Mutasim Ali has 30 days to clear out his office as executive director of a Tel Aviv-based refugee rights group and pack a small bag of his most prized and pertinent belongings. On Tuesday the African asylum-seeker/protest leader lost a petition appealing his imminent detention in a desert facility built to “concentrate” refugees claiming status in Israel. He must report to Holot, located south of the Gaza Strip and ten minutes from the Egyptian border, by April 25th 2014.
Ali is one of 55,000 who braved the brutal trek across the Sinai in hopes of protective status in Israel to receive a summons to appear at Holot, despite not having committed any crime. He arrived in Israel in 2009 after obtaining a Bachelor’s degree in geology in his native Sudan. Since last December Israel has ordered over 3,000 asylum-seekers, all who have resided in the country for more than four years, to report to Holot.
After losing his case in a Tel Aviv court on Wednesday Ali then petitioned Israel’s high court to overturn his “invitation to attend the residence facility” (as it’s described on the government directed he was handed by the Ministry of Immigration). He hopes his case will garner a precedent to keep him and other Africans out of prison.
“When we filed the petition, we submitted my case as an example,” said Ali who is making the claim that because Israel never reviewed his application for United Nations sanctioned refugee status, the state must rule on his pending asylum first, before sending him off to prison. “No one called me for a hearing, no one called me to review my application.”
Ali’s lawyer Asaf Weitzen argued that because the thousands of asylum seekers who were ordered to Holot never saw a judge or had a trial, the state must overturn all of their detention summons. The petition stated (via Haaretz):
“The detention orders, from first to last, were issued without hearings, without clear and transparent criteria and without giving any justification, turning the authority of agency officials into a double-edged sword that cuts down the world of everyone against whom ‘detention orders’ were issued, together with the foundations of our judicial system.”

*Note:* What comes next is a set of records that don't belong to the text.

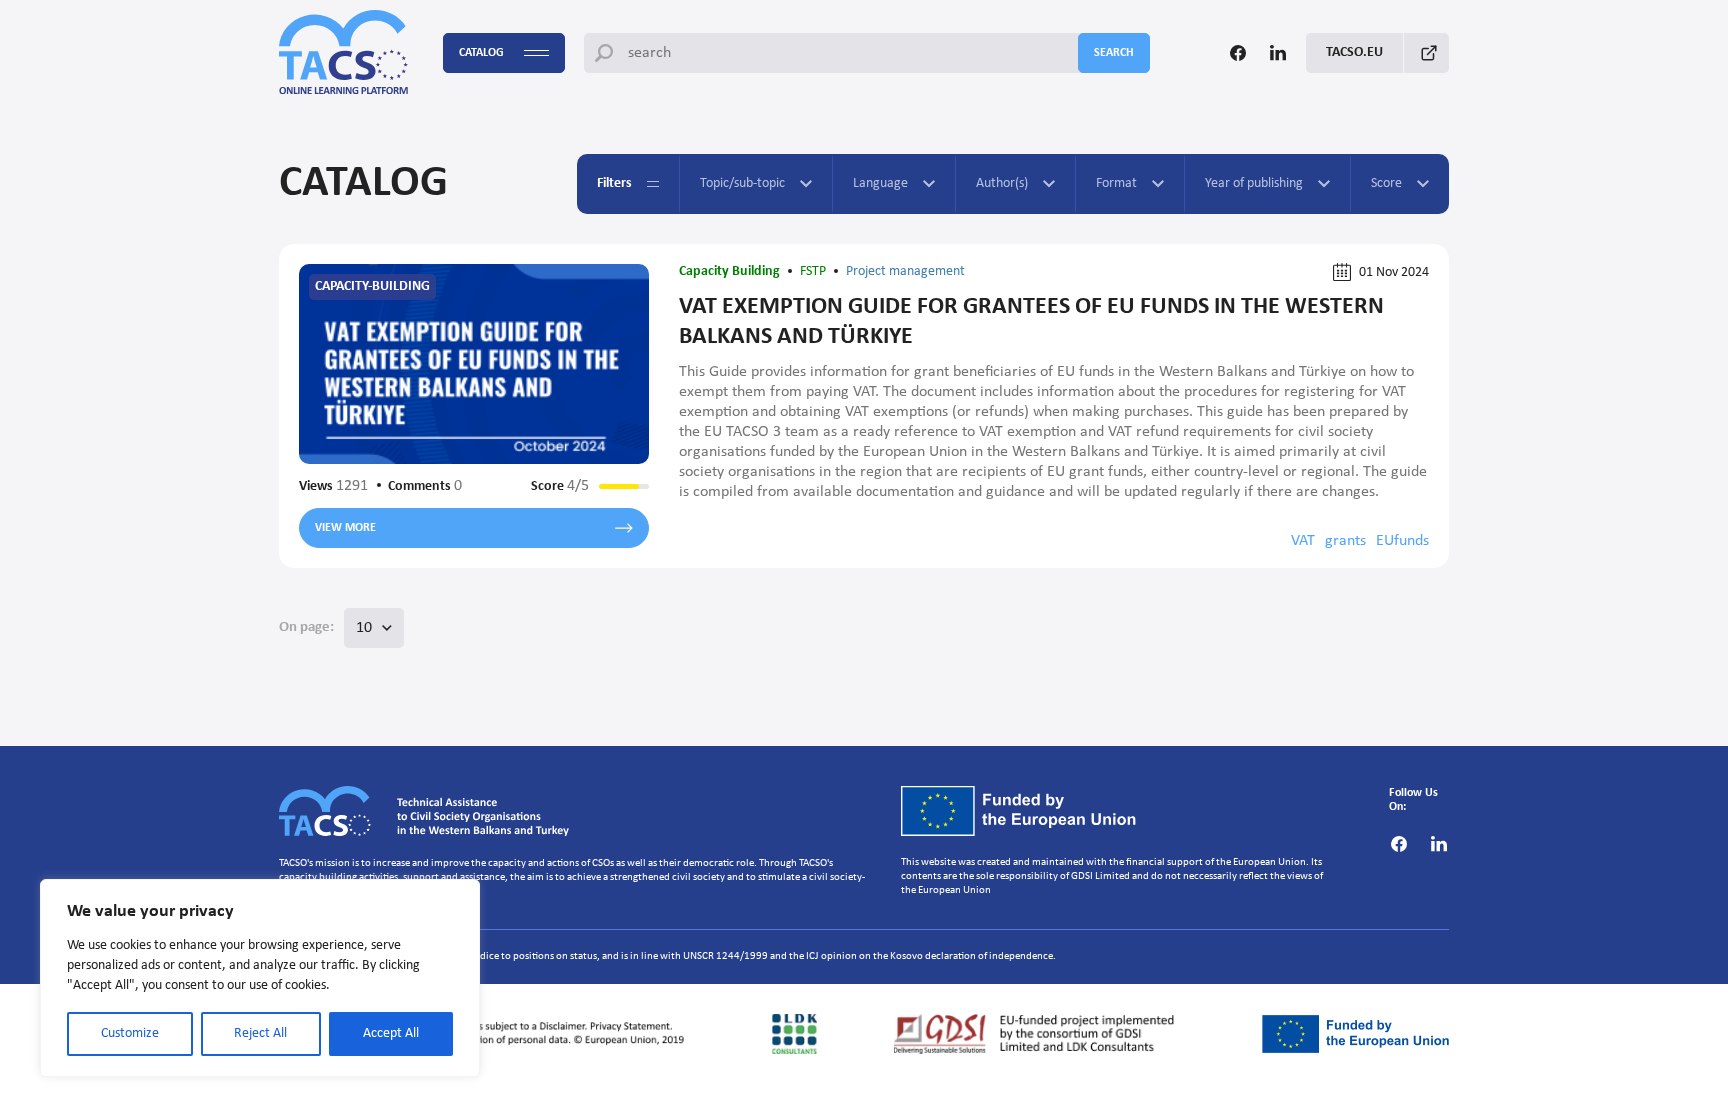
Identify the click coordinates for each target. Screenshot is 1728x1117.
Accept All (391, 1033)
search (1114, 53)
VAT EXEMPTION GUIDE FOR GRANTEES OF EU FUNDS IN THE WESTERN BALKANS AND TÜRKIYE (1031, 322)
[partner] (487, 1034)
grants (1345, 541)
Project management (905, 271)
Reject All (260, 1033)
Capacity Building (729, 271)
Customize (130, 1033)
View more (345, 528)
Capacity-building (372, 286)
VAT (1303, 541)
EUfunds (1402, 541)
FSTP (813, 271)
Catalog (481, 53)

For the state of Israel, Holot is not classified as a prison or jail, so regular rules involving trials, judges and juries do not apply. The facility is a wasteland encircled in a trench of sun-dried sewage, off a dirt road where the only nearby structures are another prison, an army base and a crumbling abandoned gas station. Although it is staffed by the Israeli Prison Service, Holot is qualified uniquely as an “open facility,” with its own procedures and policies. Africans are allowed to leave the jail– comprised of small temporary structures made from shipping containers, resembling trailer-offices on construction sites– for a few hours. Still the inmates must check in with guards three times a day and are locked in at night.
Because prisoners are able to exit the front gates, unlike other detention facilities in Israel, journalists are not allowed to schedule a walk-through. So lawyers and aid groups must meet at squalid picnic tables off of the prison driveway. During my last visit to Holot, a baleful guard locked an African prisoner outside in the searing sun as a punitive measure for “speaking to a journalist.”

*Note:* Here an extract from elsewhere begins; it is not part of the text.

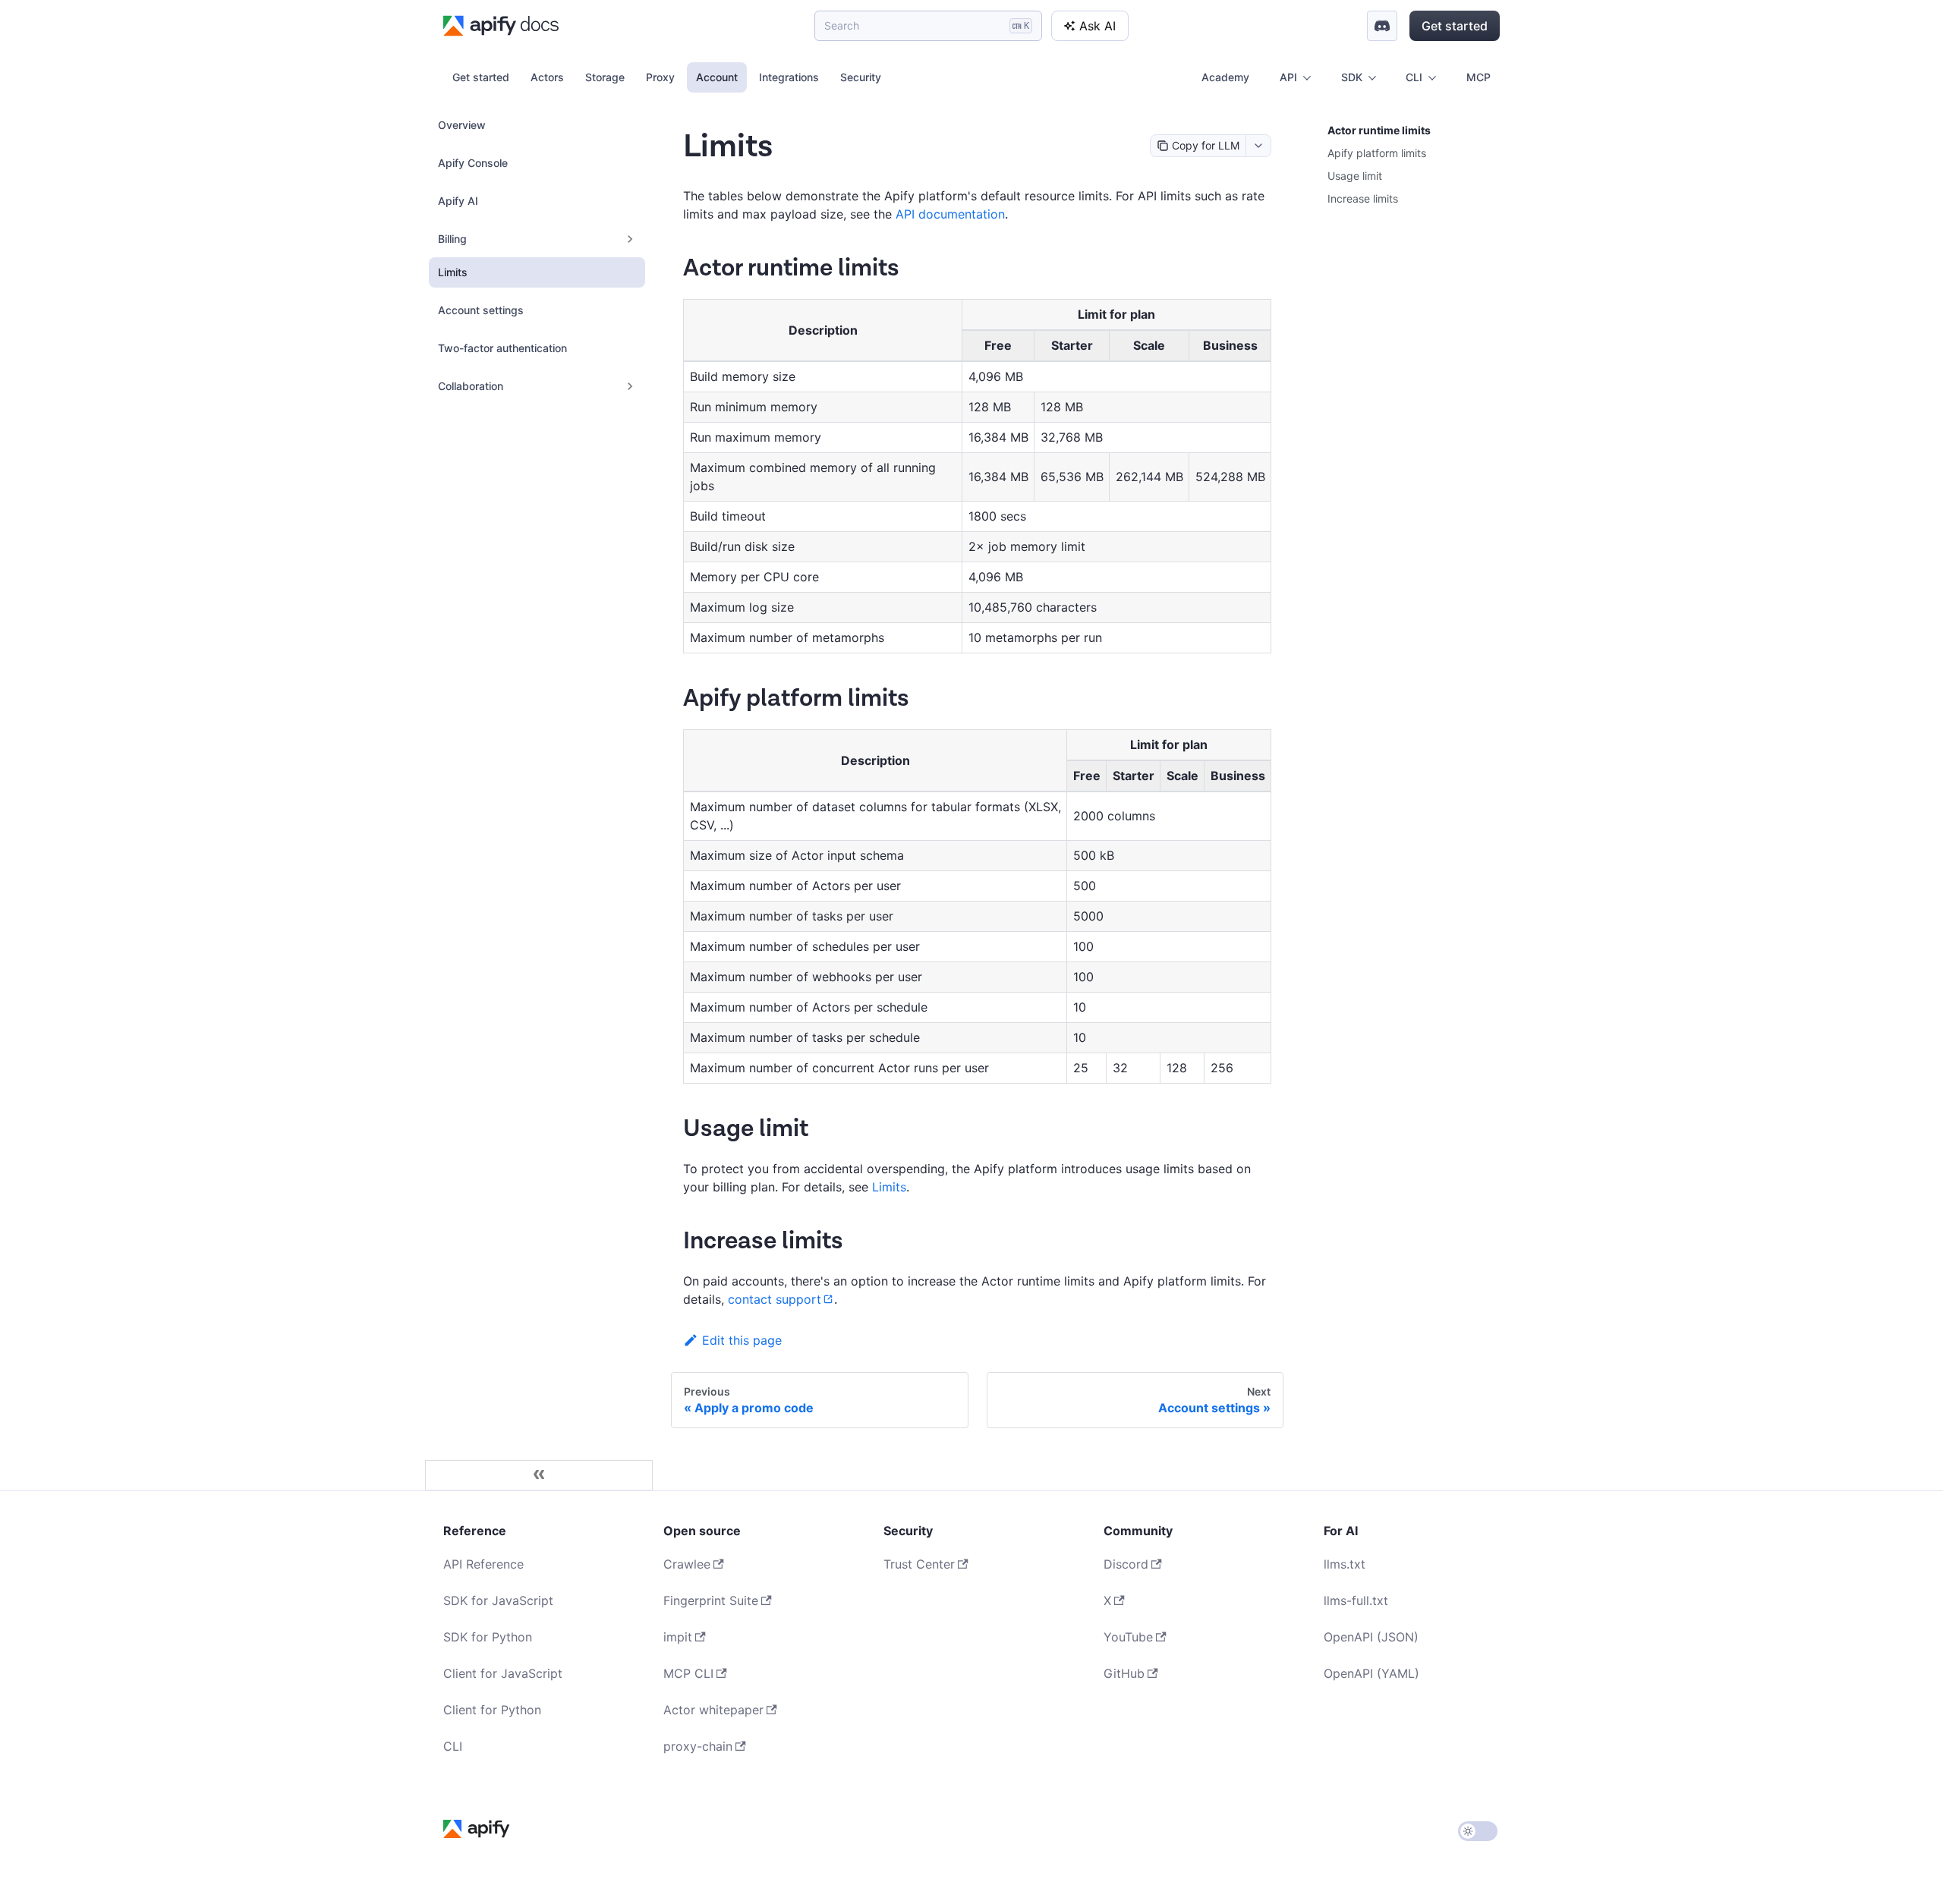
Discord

“We don’t know when the response [from the judge] will be or the hearing,” said Ali. But with his summons enforced next month, Ali noted, “I may be in Holot when the hearing comes.” In the meantime he is forced to resign his post with the African Refugee Development Center (ARDC) because the only employment Holot allows is working as the facility’s janitors for $5.70 per day.
“I will have to step down as according to the law I am not allowed to work while I am in Holot . However the board wants me to keep up directing the ARDC,” Ali said.
“I don’t want to be free when other people are behind bars when we have the same situation,” said the Darfurian activist and NGO professional of plans to continue organizing from within Holot. In the past he was incarcerated in Sudan for political activity and in Israel for five months at the notorious Saharonim prison, which is adjacent to Holot. There Ali was called “the leader” by his Israeli guards for instigating hunger strikes.
“We can do activism inside. All together, 2,000 people together inside in one place, that’s a lot of strength,” said Ali, continuing that he and other protest leaders are “working with volunteers to open an education center outside of Holot,” for professional training.